What this exercise asks:
(1) Swap "cloud" for "cluster" and give the stretch of the correlation post from "We’ll prove why" through "correlation near \(0\).".
(2) Write the next part of the post on correlation, picking up after its last sentence.

Text extract:

++++++

Correlation is a single number between \(-1\) and \(1\) that measures how strongly two variables move together in a straight-line way. In this post, we’ll see that it can be understood in three equivalent ways:
- Covariance of normalised variables – the expected product of their z-scores.
- Cosine of an angle – measuring alignment between two vectors.
- Regression view – the square root of the proportion of variation explained by a simple linear regression.
We’ll prove why correlation is always between \(-1\) and \(1\), when it reaches those extremes, and why shifting or scaling the variables doesn’t change it — all using just covariance and the Cauchy–Schwarz inequality. Along the way we’ll build both statistical and geometric intuition.
Before diving into formulas, it helps to picture what correlation means. Imagine a scatterplot of \(X\) versus \(Y\):
- Tight cloud along a positive slope → correlation near \(+1\).
- Tight cloud along a negative slope → correlation near \(-1\).
- Diffuse, round cloud with no slope → correlation near \(0\).
The tighter the points hug a straight line, the closer the correlation is to \(\pm 1\). The sign tells you whether the slope is up or down.
Formal definition of Correlation
Mathematically, the Pearson correlation is defined as
$$\rho_{X,Y} = \frac{\mathrm{Cov}(X, Y)}{\sigma_X , \sigma_Y}$$
where
$$\mathrm{Cov}(X, Y) = E\big[(X – \mu_X)(Y – \mu_Y)\big]$$
is the Covariance and \(\sigma_X, \sigma_Y\) are the standard deviations.

++++++

Extracted entries:
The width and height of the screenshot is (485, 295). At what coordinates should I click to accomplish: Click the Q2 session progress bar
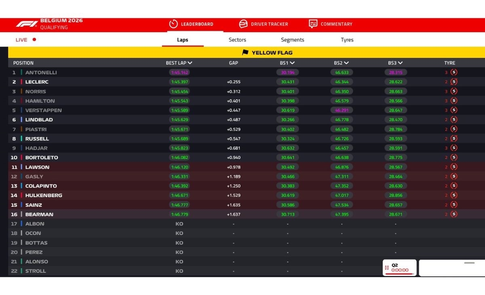pyautogui.click(x=399, y=274)
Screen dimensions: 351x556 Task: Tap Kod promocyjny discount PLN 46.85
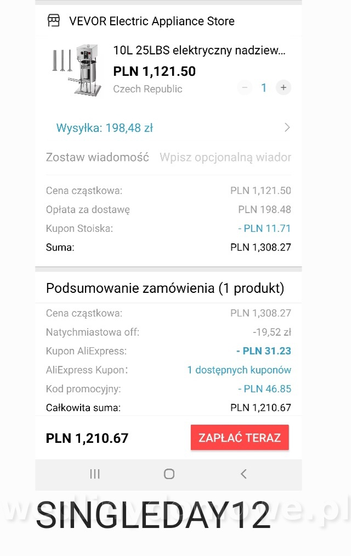(x=265, y=388)
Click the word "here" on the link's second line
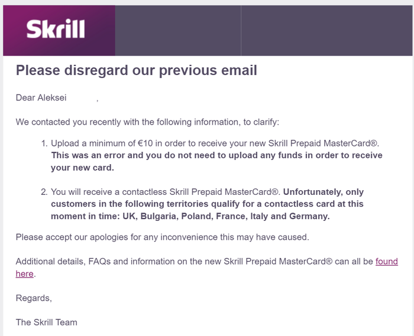This screenshot has height=336, width=414. point(25,274)
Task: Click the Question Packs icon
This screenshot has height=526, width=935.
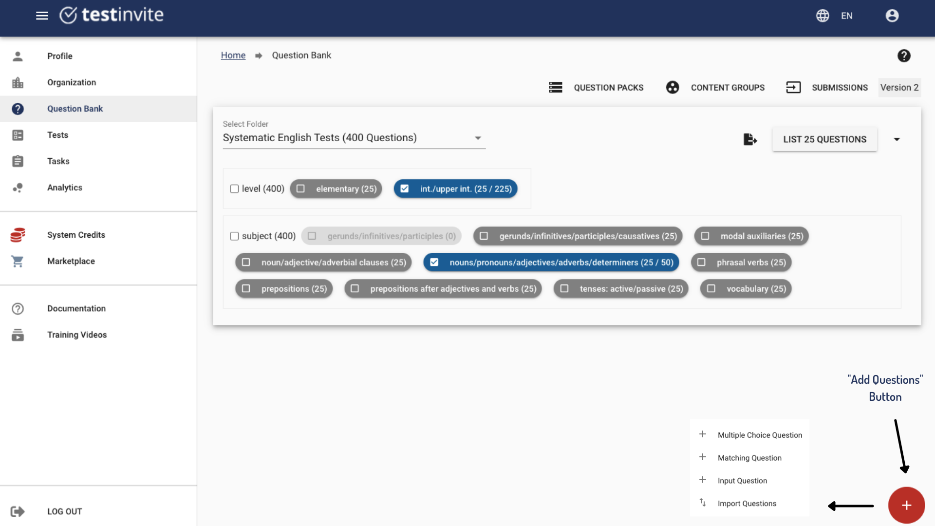Action: (x=556, y=87)
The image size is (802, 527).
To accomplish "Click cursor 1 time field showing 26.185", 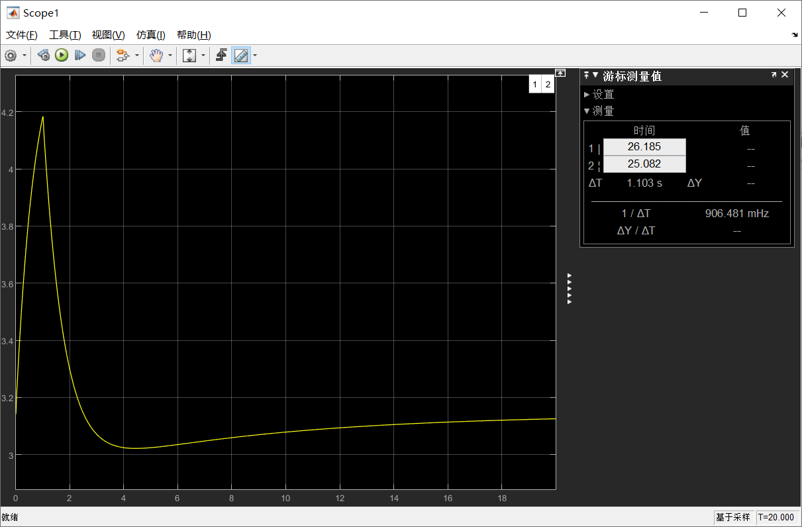I will (644, 147).
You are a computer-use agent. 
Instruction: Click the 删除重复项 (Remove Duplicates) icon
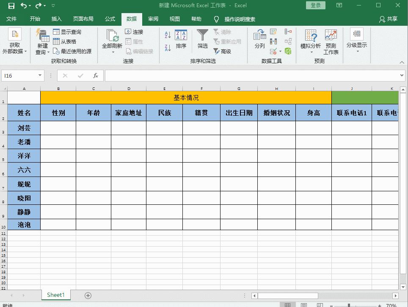click(273, 41)
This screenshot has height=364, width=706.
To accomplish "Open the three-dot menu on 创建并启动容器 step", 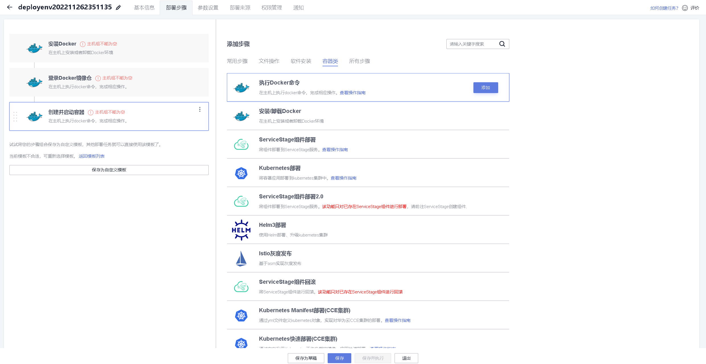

++++++

Per-task outputs:
(1)
We’ll prove why correlation is always between \(-1\) and \(1\), when it reaches those extremes, and why shifting or scaling the variables doesn’t change it — all using just covariance and the Cauchy–Schwarz inequality. Along the way we’ll build both statistical and geometric intuition.
Before diving into formulas, it helps to picture what correlation means. Imagine a scatterplot of \(X\) versus \(Y\):
- Tight cluster along a positive slope → correlation near \(+1\).
- Tight cluster along a negative slope → correlation near \(-1\).
- Diffuse, round cluster with no slope → correlation near \(0\).

(2)
Corr as Cov of normalised variables
If we normalise both variables by subtracting their mean and dividing by their standard deviation:
$$\tilde{X} = \frac{X – \mu_X}{\sigma_X}, \quad \tilde{Y} = \frac{Y – \mu_Y}{\sigma_Y}$$
then we see that the correlation is just
$$\rho = Cov(\tilde{X} , \tilde{Y}) = E[\tilde{X} \cdot \tilde{Y}]$$
the expected product of their z-scores. From this, we get:
- Scale- and shift-invariance: If you add a constant to \(X\) or multiply it by a positive number, \(\rho\) with \(Y\) doesn’t change. Same for transformations of \(Y\)
Corr as Cosine of an angle
Now for a different viewpoint. Let \(V\) be the vector space of all random variables with finite mean and variance. Note here “vector” is used in the abstract sense as something that is an element of a vector space. If \(X\) and \(Y\) are mean-zero elements of \(V\), define an inner product:
$$\langle X, Y \rangle = E[XY]$$
The induced norm is:
$$X| = \sqrt{E[X^2]} = \sigma_X$$
This lets us write:
$$\rho = \frac{\langle X, Y \rangle}{|X| \cdot |Y|}$$
So correlation is the inner product between unit vectors \(X\) and \(Y\) in this space.
Why Correlation ≤ 1
In any inner-product space, the Cauchy–Schwarz inequality says:
$$|\langle X, Y \rangle| \le |X| , |Y|$$
Dividing through by \(|X| , |Y|\) gives:
$$ |\rho| = \frac{|\langle X, Y \rangle|}{|X| \cdot |Y|} \le 1 $$
Equality occurs if and only if \(X\) and \(Y\) are scalar multiples of each other. And so we have that:
- \(\rho = +1 \iff Y = aX\) for some \(a > 0\)
- \(\rho = -1 \iff Y = aX\) for some \(a < 0\)
From Cauchy–Schwarz to Cosine
Since \(-1 \le \rho \le 1\), there exists \(\theta\) such that
$$\cos \theta = \rho = \frac{\langle X, Y \rangle}{|X| \cdot |Y|}$$
Note the similarity of the formula above to the more familiar expression \( x \cdot y / (|x||y|) \) for vectors \(x,y \) in 2D or 3D. There, \(\theta\) would just be the between vectors; in higher dimensions we keep that in mind and extend it to be an abstract “alignment” measure:
- \(\theta = 0\) → perfectly aligned (\(\rho = 1\))
- \(\theta = \pi\) → perfectly opposed (\(\rho = -1\))
- \(\theta = \pi/2\) → orthogonal (\(\rho = 0\))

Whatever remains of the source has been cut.